Work item:
Write the records out again, precisely as they stand.

Stored records:
*** Begin section ***

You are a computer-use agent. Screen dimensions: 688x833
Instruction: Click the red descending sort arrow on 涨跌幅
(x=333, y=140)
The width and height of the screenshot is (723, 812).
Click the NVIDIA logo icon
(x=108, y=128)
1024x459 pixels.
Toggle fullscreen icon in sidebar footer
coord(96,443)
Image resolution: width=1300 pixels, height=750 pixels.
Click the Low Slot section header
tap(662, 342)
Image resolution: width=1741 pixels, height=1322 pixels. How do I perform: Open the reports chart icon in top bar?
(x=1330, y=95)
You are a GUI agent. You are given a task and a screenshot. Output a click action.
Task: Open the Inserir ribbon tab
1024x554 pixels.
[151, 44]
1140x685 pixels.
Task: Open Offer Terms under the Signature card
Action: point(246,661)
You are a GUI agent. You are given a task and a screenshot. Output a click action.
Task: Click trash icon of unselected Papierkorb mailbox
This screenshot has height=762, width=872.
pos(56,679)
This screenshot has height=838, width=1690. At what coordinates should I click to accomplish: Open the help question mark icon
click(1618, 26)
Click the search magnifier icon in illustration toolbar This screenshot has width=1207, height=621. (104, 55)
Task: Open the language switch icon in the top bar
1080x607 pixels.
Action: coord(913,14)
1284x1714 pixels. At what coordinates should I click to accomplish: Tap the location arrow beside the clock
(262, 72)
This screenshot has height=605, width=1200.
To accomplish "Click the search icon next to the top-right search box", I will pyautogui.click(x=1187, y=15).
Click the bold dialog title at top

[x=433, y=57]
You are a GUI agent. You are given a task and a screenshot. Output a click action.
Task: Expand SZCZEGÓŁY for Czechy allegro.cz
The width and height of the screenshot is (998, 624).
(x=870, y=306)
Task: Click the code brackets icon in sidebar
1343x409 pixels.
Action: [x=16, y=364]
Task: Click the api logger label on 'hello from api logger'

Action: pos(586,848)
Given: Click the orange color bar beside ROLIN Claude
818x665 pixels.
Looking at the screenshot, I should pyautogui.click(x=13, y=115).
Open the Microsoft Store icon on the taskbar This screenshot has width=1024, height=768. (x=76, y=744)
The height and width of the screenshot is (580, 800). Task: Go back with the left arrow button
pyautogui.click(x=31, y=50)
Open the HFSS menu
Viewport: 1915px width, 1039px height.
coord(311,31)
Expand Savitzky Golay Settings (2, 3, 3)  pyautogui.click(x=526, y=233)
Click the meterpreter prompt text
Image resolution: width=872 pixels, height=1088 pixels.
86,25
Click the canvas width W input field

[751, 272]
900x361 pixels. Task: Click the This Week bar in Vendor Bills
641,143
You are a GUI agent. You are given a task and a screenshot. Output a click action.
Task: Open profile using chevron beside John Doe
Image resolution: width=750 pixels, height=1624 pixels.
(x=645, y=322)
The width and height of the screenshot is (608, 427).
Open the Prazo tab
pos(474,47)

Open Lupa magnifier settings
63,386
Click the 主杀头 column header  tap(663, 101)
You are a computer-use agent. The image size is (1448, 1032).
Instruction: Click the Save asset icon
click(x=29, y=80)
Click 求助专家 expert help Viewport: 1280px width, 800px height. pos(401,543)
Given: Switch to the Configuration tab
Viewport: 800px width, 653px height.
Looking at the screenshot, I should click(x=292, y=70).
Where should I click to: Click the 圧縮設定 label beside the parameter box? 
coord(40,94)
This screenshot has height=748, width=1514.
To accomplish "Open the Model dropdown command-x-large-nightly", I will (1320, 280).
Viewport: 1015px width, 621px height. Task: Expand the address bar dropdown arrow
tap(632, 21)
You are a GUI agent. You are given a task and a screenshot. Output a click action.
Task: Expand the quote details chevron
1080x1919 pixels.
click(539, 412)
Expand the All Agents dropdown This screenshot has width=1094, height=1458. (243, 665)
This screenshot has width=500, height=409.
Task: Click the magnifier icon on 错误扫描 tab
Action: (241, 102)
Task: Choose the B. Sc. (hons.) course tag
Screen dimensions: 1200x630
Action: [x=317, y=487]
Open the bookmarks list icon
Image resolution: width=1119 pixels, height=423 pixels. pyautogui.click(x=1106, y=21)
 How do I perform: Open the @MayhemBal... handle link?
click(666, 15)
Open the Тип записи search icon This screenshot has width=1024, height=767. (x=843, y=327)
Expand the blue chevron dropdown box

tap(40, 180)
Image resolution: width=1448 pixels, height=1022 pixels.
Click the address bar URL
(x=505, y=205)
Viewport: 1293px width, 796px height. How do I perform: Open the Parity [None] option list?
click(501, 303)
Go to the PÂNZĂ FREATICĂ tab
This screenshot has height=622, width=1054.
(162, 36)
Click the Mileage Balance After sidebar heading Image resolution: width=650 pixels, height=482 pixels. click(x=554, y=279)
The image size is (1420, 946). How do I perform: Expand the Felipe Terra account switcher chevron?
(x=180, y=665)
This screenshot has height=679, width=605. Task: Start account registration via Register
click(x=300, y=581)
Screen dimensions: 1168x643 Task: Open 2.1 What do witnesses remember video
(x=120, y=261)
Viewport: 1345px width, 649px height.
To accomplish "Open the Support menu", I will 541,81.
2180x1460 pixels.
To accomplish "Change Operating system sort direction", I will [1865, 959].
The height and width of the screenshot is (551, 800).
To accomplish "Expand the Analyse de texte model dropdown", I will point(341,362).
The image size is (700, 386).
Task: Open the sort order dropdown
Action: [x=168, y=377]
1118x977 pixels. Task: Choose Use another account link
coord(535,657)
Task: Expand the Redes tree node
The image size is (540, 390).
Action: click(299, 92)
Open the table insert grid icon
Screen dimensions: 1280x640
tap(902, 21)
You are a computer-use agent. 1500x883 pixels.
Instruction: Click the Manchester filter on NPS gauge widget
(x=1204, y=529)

*** End section ***

Written response:
You are a computer-use agent. Screen dimensions: 688x833
Instruction: Click the red descending sort arrow on 涨跌幅
(x=333, y=140)
The width and height of the screenshot is (723, 812).
Click the NVIDIA logo icon
(x=108, y=128)
1024x459 pixels.
Toggle fullscreen icon in sidebar footer
coord(96,443)
Image resolution: width=1300 pixels, height=750 pixels.
Click the Low Slot section header
tap(662, 342)
Image resolution: width=1741 pixels, height=1322 pixels. How do I perform: Open the reports chart icon in top bar?
(x=1330, y=95)
You are a GUI agent. You are given a task and a screenshot. Output a click action.
Task: Open the Inserir ribbon tab
1024x554 pixels.
[151, 44]
1140x685 pixels.
Task: Open Offer Terms under the Signature card
Action: point(246,661)
You are a GUI agent. You are given a task and a screenshot. Output a click action.
Task: Click trash icon of unselected Papierkorb mailbox
This screenshot has height=762, width=872.
pos(56,679)
This screenshot has height=838, width=1690. At what coordinates should I click to accomplish: Open the help question mark icon
click(1618, 26)
Click the search magnifier icon in illustration toolbar This screenshot has width=1207, height=621. (104, 55)
Task: Open the language switch icon in the top bar
1080x607 pixels.
Action: coord(913,14)
1284x1714 pixels. At what coordinates should I click to accomplish: Tap the location arrow beside the clock
(262, 72)
This screenshot has height=605, width=1200.
To accomplish "Click the search icon next to the top-right search box", I will pyautogui.click(x=1187, y=15).
Click the bold dialog title at top

[x=433, y=57]
You are a GUI agent. You are given a task and a screenshot. Output a click action.
Task: Expand SZCZEGÓŁY for Czechy allegro.cz
The width and height of the screenshot is (998, 624).
(x=870, y=306)
Task: Click the code brackets icon in sidebar
1343x409 pixels.
Action: [x=16, y=364]
Task: Click the api logger label on 'hello from api logger'

Action: pos(586,848)
Given: Click the orange color bar beside ROLIN Claude
818x665 pixels.
Looking at the screenshot, I should pyautogui.click(x=13, y=115).
Open the Microsoft Store icon on the taskbar This screenshot has width=1024, height=768. (x=76, y=744)
The height and width of the screenshot is (580, 800). Task: Go back with the left arrow button
pyautogui.click(x=31, y=50)
Open the HFSS menu
Viewport: 1915px width, 1039px height.
coord(311,31)
Expand Savitzky Golay Settings (2, 3, 3)  pyautogui.click(x=526, y=233)
Click the meterpreter prompt text
Image resolution: width=872 pixels, height=1088 pixels.
86,25
Click the canvas width W input field

[751, 272]
900x361 pixels. Task: Click the This Week bar in Vendor Bills
641,143
You are a GUI agent. You are given a task and a screenshot. Output a click action.
Task: Open profile using chevron beside John Doe
Image resolution: width=750 pixels, height=1624 pixels.
(x=645, y=322)
The width and height of the screenshot is (608, 427).
Open the Prazo tab
pos(474,47)

Open Lupa magnifier settings
63,386
Click the 主杀头 column header  tap(663, 101)
You are a computer-use agent. The image size is (1448, 1032).
Instruction: Click the Save asset icon
click(x=29, y=80)
Click 求助专家 expert help Viewport: 1280px width, 800px height. pos(401,543)
Given: Switch to the Configuration tab
Viewport: 800px width, 653px height.
Looking at the screenshot, I should click(x=292, y=70).
Where should I click to: Click the 圧縮設定 label beside the parameter box? 
coord(40,94)
This screenshot has height=748, width=1514.
To accomplish "Open the Model dropdown command-x-large-nightly", I will (1320, 280).
Viewport: 1015px width, 621px height. Task: Expand the address bar dropdown arrow
tap(632, 21)
You are a GUI agent. You are given a task and a screenshot. Output a click action.
Task: Expand the quote details chevron
1080x1919 pixels.
click(539, 412)
Expand the All Agents dropdown This screenshot has width=1094, height=1458. (243, 665)
This screenshot has width=500, height=409.
Task: Click the magnifier icon on 错误扫描 tab
Action: (241, 102)
Task: Choose the B. Sc. (hons.) course tag
Screen dimensions: 1200x630
Action: [x=317, y=487]
Open the bookmarks list icon
Image resolution: width=1119 pixels, height=423 pixels. pyautogui.click(x=1106, y=21)
 How do I perform: Open the @MayhemBal... handle link?
click(666, 15)
Open the Тип записи search icon This screenshot has width=1024, height=767. (x=843, y=327)
Expand the blue chevron dropdown box

tap(40, 180)
Image resolution: width=1448 pixels, height=1022 pixels.
Click the address bar URL
(x=505, y=205)
Viewport: 1293px width, 796px height. How do I perform: Open the Parity [None] option list?
click(501, 303)
Go to the PÂNZĂ FREATICĂ tab
This screenshot has height=622, width=1054.
(162, 36)
Click the Mileage Balance After sidebar heading Image resolution: width=650 pixels, height=482 pixels. click(x=554, y=279)
The image size is (1420, 946). How do I perform: Expand the Felipe Terra account switcher chevron?
(x=180, y=665)
This screenshot has height=679, width=605. Task: Start account registration via Register
click(x=300, y=581)
Screen dimensions: 1168x643 Task: Open 2.1 What do witnesses remember video
(x=120, y=261)
Viewport: 1345px width, 649px height.
To accomplish "Open the Support menu", I will 541,81.
2180x1460 pixels.
To accomplish "Change Operating system sort direction", I will [1865, 959].
The height and width of the screenshot is (551, 800).
To accomplish "Expand the Analyse de texte model dropdown", I will point(341,362).
The image size is (700, 386).
Task: Open the sort order dropdown
Action: [x=168, y=377]
1118x977 pixels. Task: Choose Use another account link
coord(535,657)
Task: Expand the Redes tree node
The image size is (540, 390).
Action: click(299, 92)
Open the table insert grid icon
Screen dimensions: 1280x640
tap(902, 21)
You are a computer-use agent. 1500x883 pixels.
Instruction: Click the Manchester filter on NPS gauge widget
(x=1204, y=529)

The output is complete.